What you will do
If the records include pictures, omit them and set down everything else verbatim.

Data provided
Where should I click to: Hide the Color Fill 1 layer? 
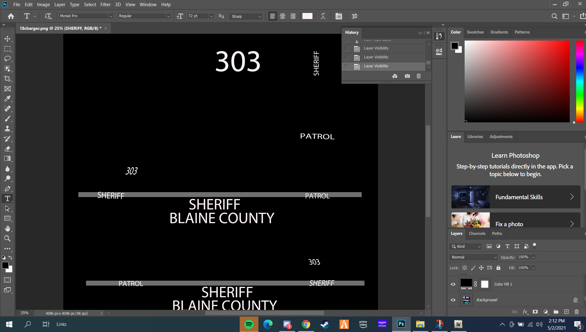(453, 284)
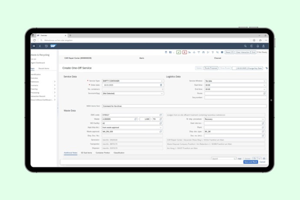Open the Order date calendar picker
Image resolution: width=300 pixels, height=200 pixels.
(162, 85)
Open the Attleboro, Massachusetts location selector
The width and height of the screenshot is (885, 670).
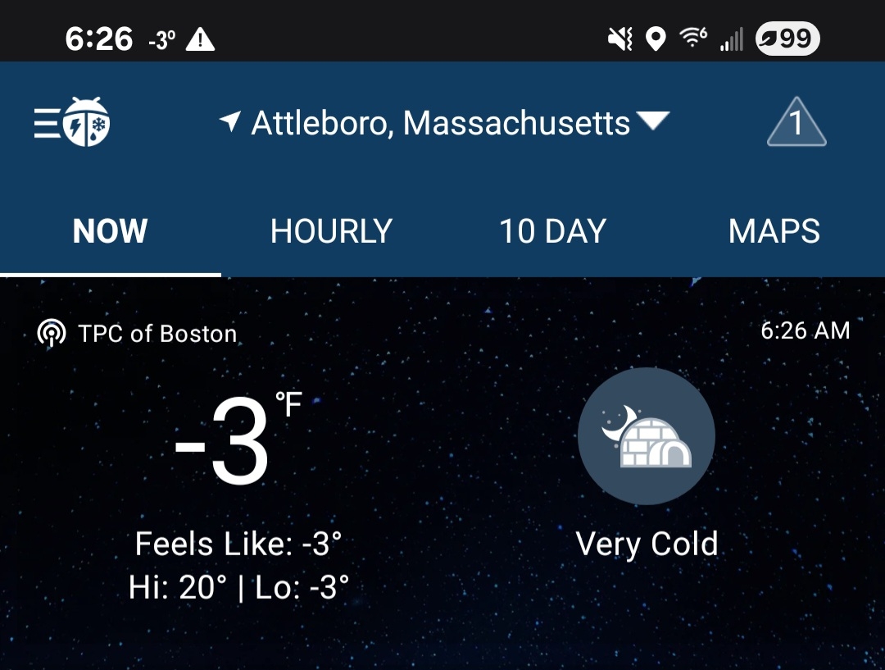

Written response
Where should I click to: Hide the Color Fill 1 layer? 
(453, 284)
Open the Order date calendar picker
Image resolution: width=300 pixels, height=200 pixels.
(162, 85)
Open the Attleboro, Massachusetts location selector
The width and height of the screenshot is (885, 670).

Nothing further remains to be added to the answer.